В архивном уголовном деле имеется справка прокуратуры Республики Татарстан от 2 декабря 1992 года, согласно которой в действиях братьев Чугуновых имелся состав преступления и поэтому закон РСФСР от 18 октября 1991 года «О реабилитации жертв политических репрессий» на них не распространяется, а значит ознакомиться с материалами этого дела можно только в судебном порядке.
По отбытии срока наказания в марте 1935 года Чугунов Кузьма Петрович приехал в г. Магнитогорск
[18] и присоединился к семье высланного брата Ивана Петровича.
Там он устроился на работу кладовщиком в Жилстрой, а позже ‑ плотником при Спецсекторе Центрального трудпосёлка. Женился на девушке из родного села – Марии Николаевне Инюшевой (1908 г.р.), чья семья была раскулачена и выслана в Челябинскую область. В 1936 году у Кузьмы Петровича и Марии Николаевны родилась дочь Нина
[19]. Казалось бы, живи да радуйся. Но 2 июля 1937 года Политбюро ЦК ВКП(б) приняло подписанное И.В. Сталиным решение о расширении массового террора. Во исполнение этого решения 30 июля 1937 года Н.И. Ежов издает оперативный приказ № 00447 «Об операции по репрессированию бывших кулаков, уголовников и других антисоветских элементов».

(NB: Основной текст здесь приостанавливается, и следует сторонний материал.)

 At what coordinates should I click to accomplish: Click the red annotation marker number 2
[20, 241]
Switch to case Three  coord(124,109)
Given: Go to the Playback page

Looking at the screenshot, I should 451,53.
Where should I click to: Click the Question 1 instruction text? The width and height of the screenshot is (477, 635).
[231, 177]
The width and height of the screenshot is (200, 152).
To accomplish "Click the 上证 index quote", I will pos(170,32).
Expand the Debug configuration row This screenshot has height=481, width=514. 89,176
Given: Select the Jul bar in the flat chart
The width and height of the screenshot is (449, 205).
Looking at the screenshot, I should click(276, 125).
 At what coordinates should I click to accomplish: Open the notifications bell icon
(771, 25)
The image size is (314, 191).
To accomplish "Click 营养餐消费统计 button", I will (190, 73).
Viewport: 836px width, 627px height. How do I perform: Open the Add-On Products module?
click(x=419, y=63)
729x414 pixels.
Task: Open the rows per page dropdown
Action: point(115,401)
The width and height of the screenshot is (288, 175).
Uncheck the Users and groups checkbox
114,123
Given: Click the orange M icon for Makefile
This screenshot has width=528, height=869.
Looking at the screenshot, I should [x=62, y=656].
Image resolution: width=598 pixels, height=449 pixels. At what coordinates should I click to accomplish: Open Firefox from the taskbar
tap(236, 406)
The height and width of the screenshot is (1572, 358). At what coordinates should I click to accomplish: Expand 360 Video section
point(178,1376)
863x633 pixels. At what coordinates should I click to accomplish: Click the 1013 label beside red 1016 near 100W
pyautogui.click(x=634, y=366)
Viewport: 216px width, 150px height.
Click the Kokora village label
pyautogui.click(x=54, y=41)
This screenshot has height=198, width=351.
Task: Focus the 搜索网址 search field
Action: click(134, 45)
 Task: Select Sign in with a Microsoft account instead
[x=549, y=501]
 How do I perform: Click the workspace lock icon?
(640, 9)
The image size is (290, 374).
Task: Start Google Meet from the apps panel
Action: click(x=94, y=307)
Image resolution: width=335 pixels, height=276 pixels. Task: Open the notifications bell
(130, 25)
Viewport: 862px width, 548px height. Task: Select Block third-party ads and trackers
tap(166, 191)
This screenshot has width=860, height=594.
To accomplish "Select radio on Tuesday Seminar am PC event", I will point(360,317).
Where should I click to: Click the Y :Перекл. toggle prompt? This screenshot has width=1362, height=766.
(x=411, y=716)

В приказе перечислялись категории населения, на которые распространялось его действие (бывшие кулаки; социально опасные элементы, состоявшие в повстанческих, террористических формированиях; члены антисоветских партий; бывшие белые, жандармы, чиновники, бандиты и т.п.) и предполагаемые меры пресечения (расстрел или 8-10 лет тюремного заключения или принудительных работ в лагерях НКВД). Следствие по этим делам предлагалось проводить «ускоренно и в упрощенном порядке».
Чугунов Кузьма Петрович был арестован в ходе этой операции 17 ноября 1937 года по обвинению в совершении преступлений, предусмотренных статьями 58-10, 58-11 УК РСФСР, якобы являлся участником контрреволюционной организации.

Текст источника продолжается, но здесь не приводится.